Phyllis Theroux is a mother of three, a gardener in a neighborhood cooperative, and a survivor of what she calls ''perilous times.'' Because she is also an essayist, one with the gift for gleaning bits of wisdom and insight out of the tide of everyday events, she is able to share the other aspects of her life in a humorous, affecting way.

In this book of essays, Theroux spends quite a bit of time looking at childhood, her own and that of her children. She recalls how her father instilled her with the gift of optimism, making her the promise that ''ahead of me was dry land - a bright, marshless territory, without chuckholes or traps, where one day I would walk easily and as befitting my talents. The fact that I didn't know what my talents were did not put my father off in the slightest.'' While the raising of her own children has not exactly been the smooth territory her father promised, it has nevertheless provided some of her best moments--in these essays as well as in life.
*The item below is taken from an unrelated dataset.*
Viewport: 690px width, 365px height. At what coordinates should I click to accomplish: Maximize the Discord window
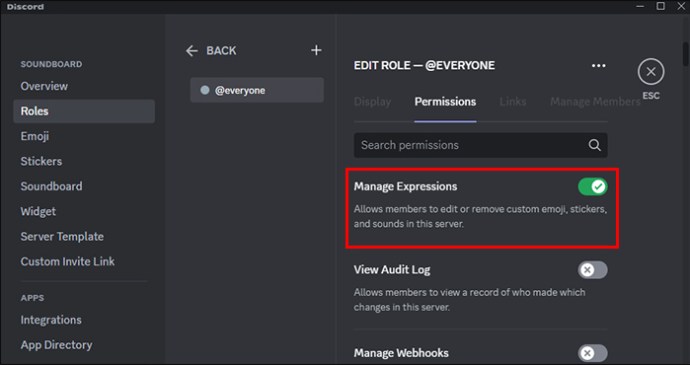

In an especially well written essay called ''In Defense of Children,'' she takes a few jabs at the ''National Organization for Nonparents,'' and takes issue with the premise that children are usurpers of personal fulfillment and a cause of the high divorce rate. On the contrary, she writes, ''children stand like immovable sequoias in the middle of one's life, daily upgrading the quality of one's thinking, the extent of one's selfishness, and the depth of one's love.''

But being a mother is only one of the sources from which her observations on life spring. Even tilling a small garden plot in a neighborhood cooperative yields more sustenance than just carrots and peas, a fact evidenced by her essay ''The Call of the Soil.'' At first baffled by mulch and the correct way to rake, she soon finds her hobby providing an unfathomable joy.
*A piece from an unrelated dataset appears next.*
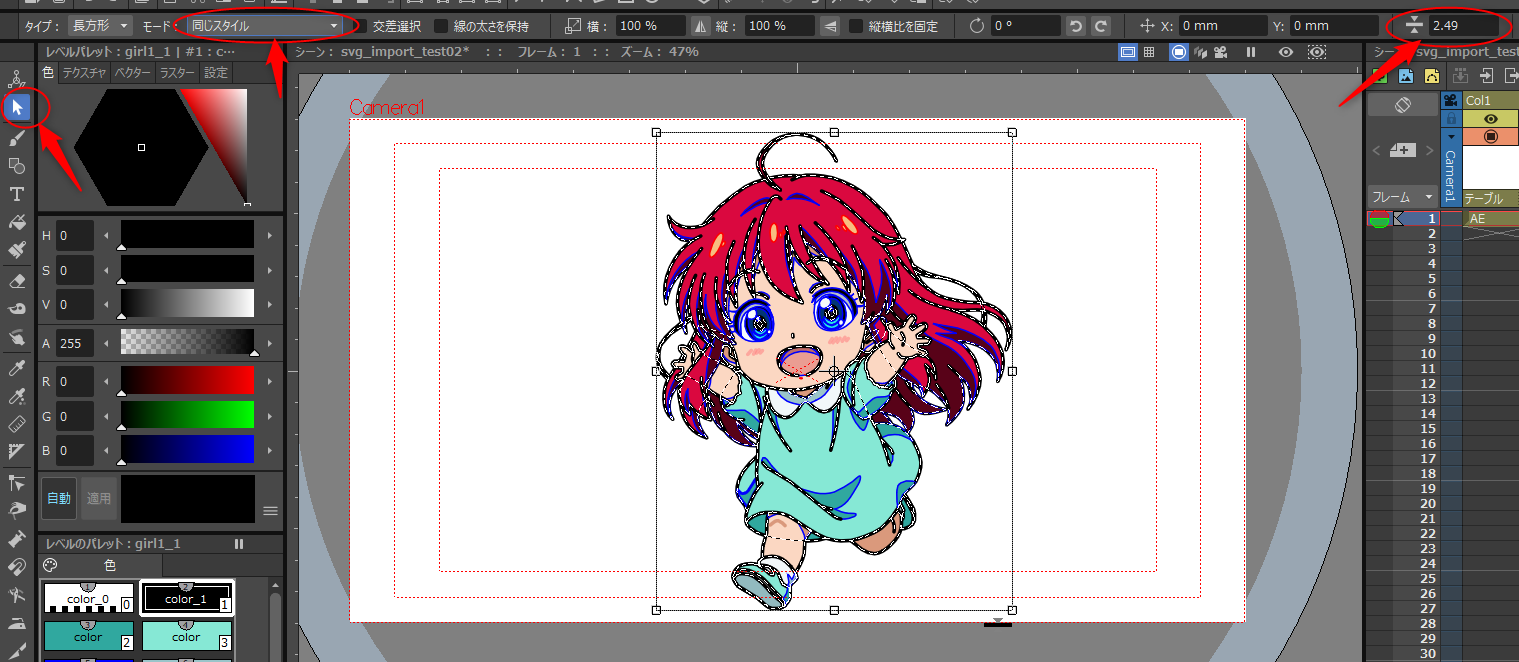Click the new raster level icon in xsheet
This screenshot has height=662, width=1519.
click(1406, 76)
At other times she casts her eye on her urban neighborhood in much the same way another essayist, Annie Dillard, recorded the rural surroundings at Tinker Creek. There are friends, neighborhood characters, and others who make it possible to cope with life in the 1980s. Juggling inflation and dodging financial doom, she shops at secondhand stores and arms herself with wry humor. Retrieving the morning mail, she overlooks the overdue bills and asks, ''Can someone who still gets The New Yorker go broke?''

Surely not, it would seem, with the wealth of good writing and good sense that this volume provides.